AIM OF THE EXERCISE> Your answer is every line of the material below in which the string "each" occurs.

SUPPLIED DATA>
========
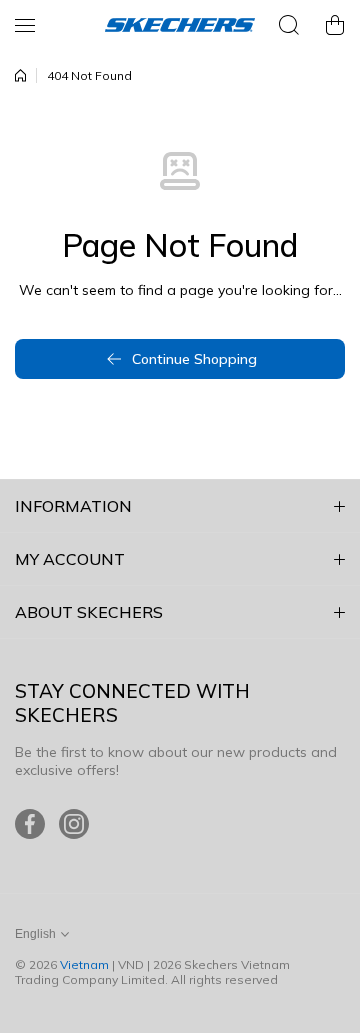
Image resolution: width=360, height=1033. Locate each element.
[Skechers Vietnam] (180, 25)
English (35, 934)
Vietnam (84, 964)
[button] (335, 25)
========
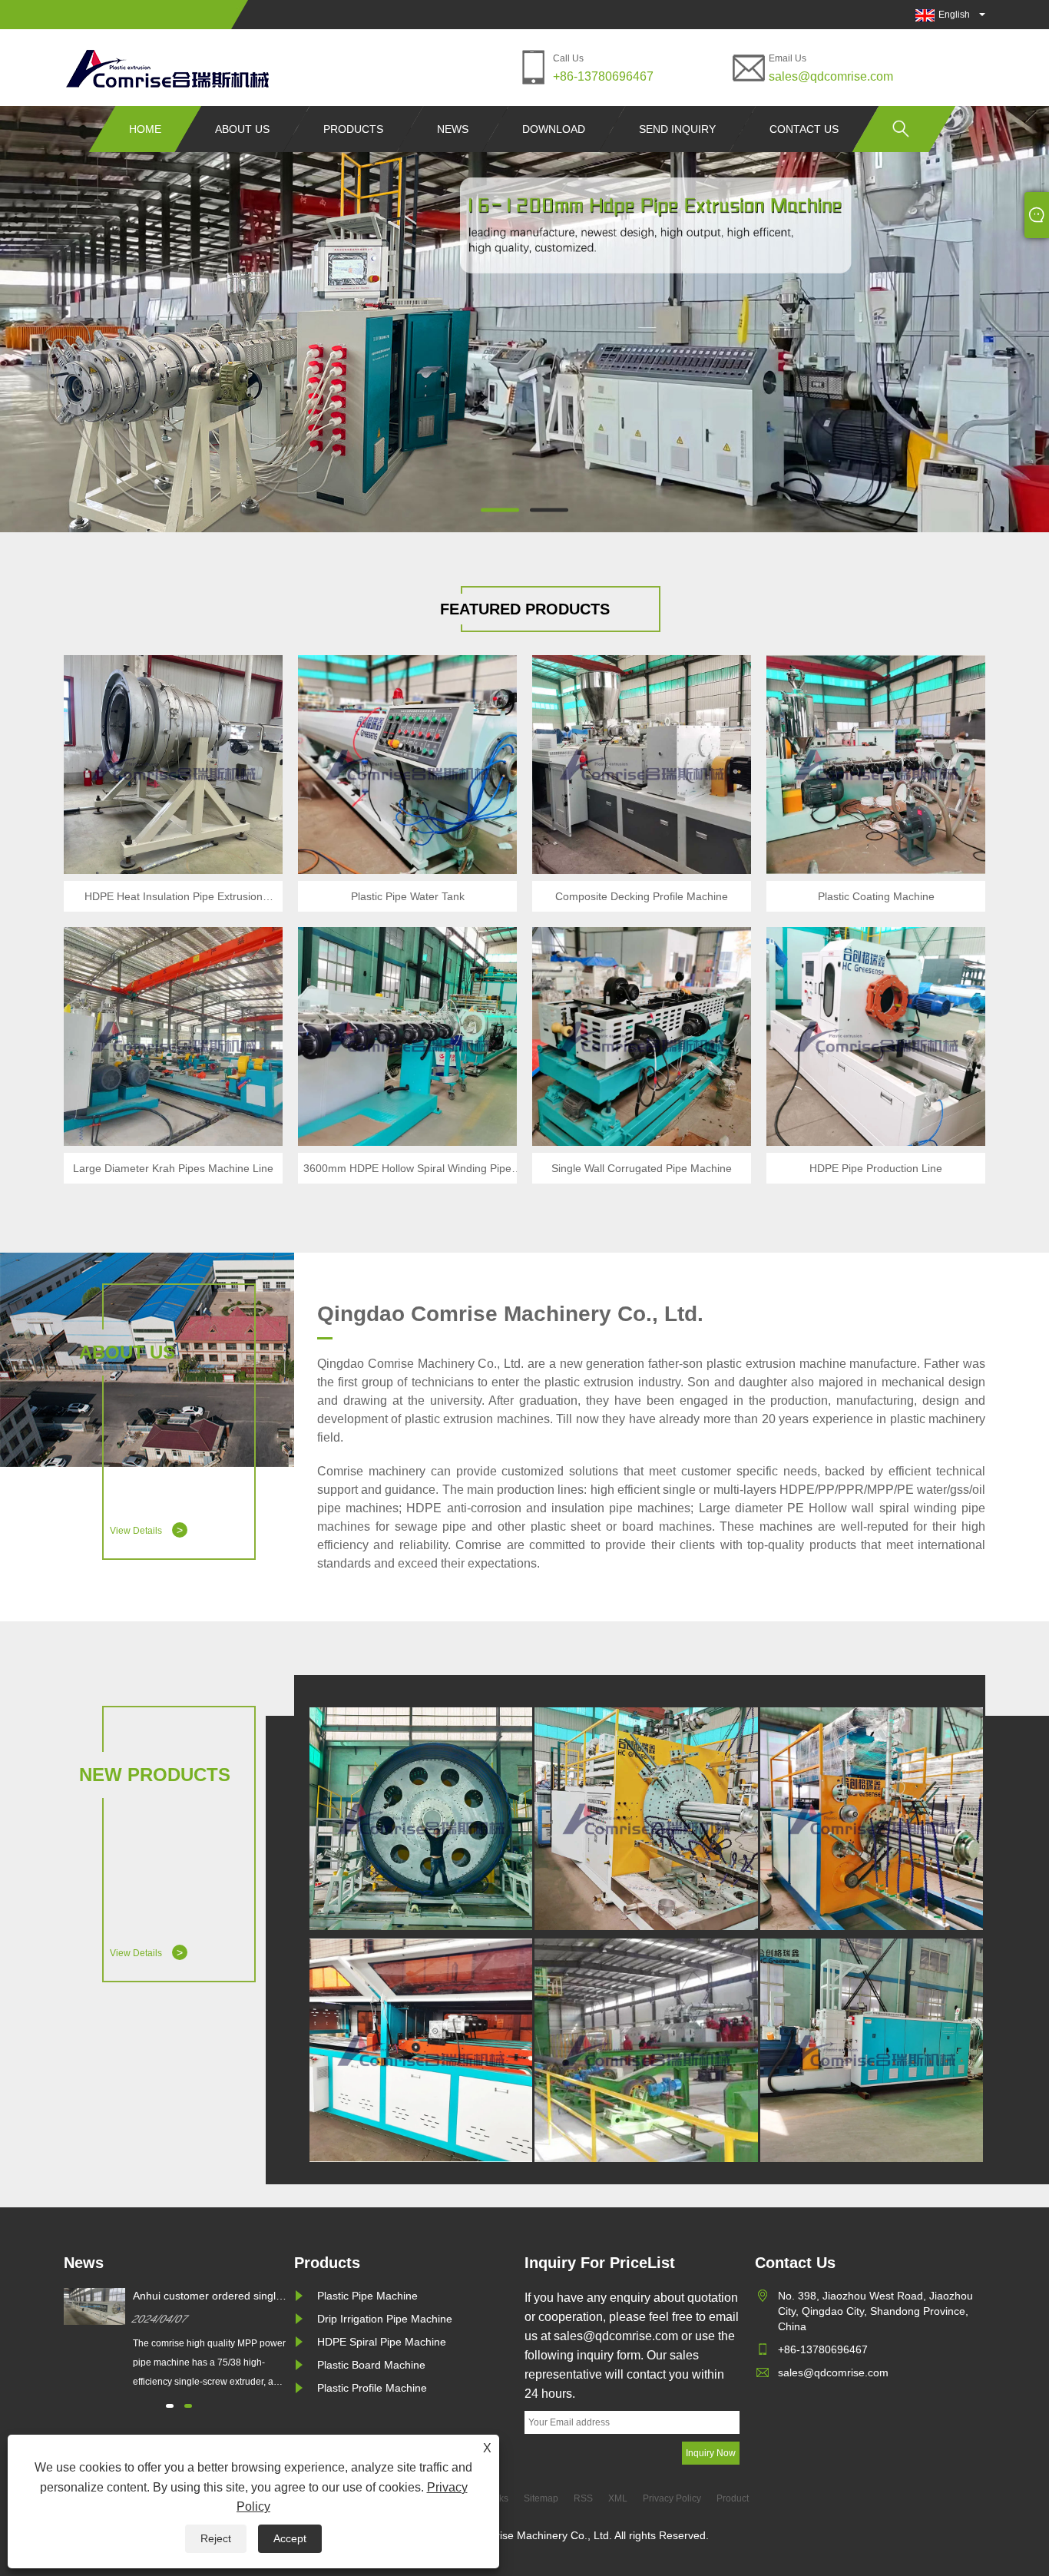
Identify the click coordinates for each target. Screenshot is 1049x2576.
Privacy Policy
========
SOLUTION FOR THIS EXERCISE>
Image resolution: width=360, height=1033. Locate each element.
Identify the click coordinates for each target. Screenshot is 1049x2576.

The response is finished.